PASSAGE PROVIDED -
- Decades:: 1960s; 1970s; 1980s; 1990s;
- See also:: Other events of 1985; History of Czechoslovakia; Years in Czechoslovakia;

= 1985 in Czechoslovakia =

Events from the year 1985 in Czechoslovakia.

==Incumbents==
- President: Gustáv Husák.
- Prime Minister: Lubomír Štrougal.

==Events==
- 9 May – Milán Václavík addresses a Czechoslovak Army military parade.
- 14 October – The women's national tennis team win the Federation Cup.
- 7 November – Prime Minister Lubomír Štrougal meets the President of Cuba, Fidel Castro, in Havana.

==Popular culture==
===Film===
- How Poets Are Losing Their Illusions (Jak básníci přicházejí o iluze), directed by Dušan Klein is released.
- My Sweet Little Village (Vesničko má středisková), directed by Jiří Menzel is released.
- Give the Devil His Due (S čerty nejsou žerty), directed by Hynek Bočan, is released.
- The Feather Fairy (Perinbaba), directed by Juraj Jakubisko, is released.

Saved data entries:
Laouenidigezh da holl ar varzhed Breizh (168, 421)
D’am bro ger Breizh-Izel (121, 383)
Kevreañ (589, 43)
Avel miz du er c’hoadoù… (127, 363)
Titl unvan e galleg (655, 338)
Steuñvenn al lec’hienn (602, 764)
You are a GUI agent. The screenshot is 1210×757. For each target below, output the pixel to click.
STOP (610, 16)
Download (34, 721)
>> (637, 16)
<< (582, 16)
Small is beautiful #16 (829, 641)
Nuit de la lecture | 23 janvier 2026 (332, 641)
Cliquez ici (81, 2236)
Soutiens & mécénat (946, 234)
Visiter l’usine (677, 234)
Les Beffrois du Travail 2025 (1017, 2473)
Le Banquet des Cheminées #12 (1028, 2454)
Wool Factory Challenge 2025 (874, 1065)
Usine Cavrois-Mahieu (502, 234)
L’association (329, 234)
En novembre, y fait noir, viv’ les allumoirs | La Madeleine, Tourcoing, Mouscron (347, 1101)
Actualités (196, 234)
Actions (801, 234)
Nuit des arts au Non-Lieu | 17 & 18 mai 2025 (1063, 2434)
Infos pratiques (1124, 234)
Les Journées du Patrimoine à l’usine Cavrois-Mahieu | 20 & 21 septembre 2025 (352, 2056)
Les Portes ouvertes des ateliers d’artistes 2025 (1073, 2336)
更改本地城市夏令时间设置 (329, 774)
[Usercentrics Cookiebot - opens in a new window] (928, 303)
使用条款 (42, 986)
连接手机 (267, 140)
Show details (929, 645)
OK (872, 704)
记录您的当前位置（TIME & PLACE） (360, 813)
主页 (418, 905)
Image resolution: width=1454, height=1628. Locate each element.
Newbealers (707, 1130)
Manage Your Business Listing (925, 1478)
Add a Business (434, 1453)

WORK INSTRUCTIONS -
[1] In the page on 1985 in Czechoslovakia, whom did Prime Minister Lubomír Štrougal meet on 7 November, and where?
[2] Add the next part of the page on 1985 in Czechoslovakia, picking up after its last line.

TASK-BY-TASK OUTPUTS -
[1] Fidel Castro, the President of Cuba, in Havana.

[2]
- Dissolved and Effused (Rozpuštěný a vypuštěný), directed by Ladislav Smoljak, is released.

===Literature===
- Václav Havel publishes Letters to Olga (Dopisy Olze).

==Births==
- 2 February – Lenka Hyková, sports shooter, winner of a silver medal at the 2004 Summer Olympics.
- 11 February – Šárka Záhrobská, winner of the bronze medal in women's slalom at the 2010 Winter Olympics.

==Deaths==
- 17 June – Josef Klapuch, freestyle wrestler, winner of a silver medal in wrestling at the 1936 Summer Olympics (born 1906).
- 26 June – Jaroslav Kožešník, scientist, chairman of the Czechoslovak Academy of Sciences (born 1907).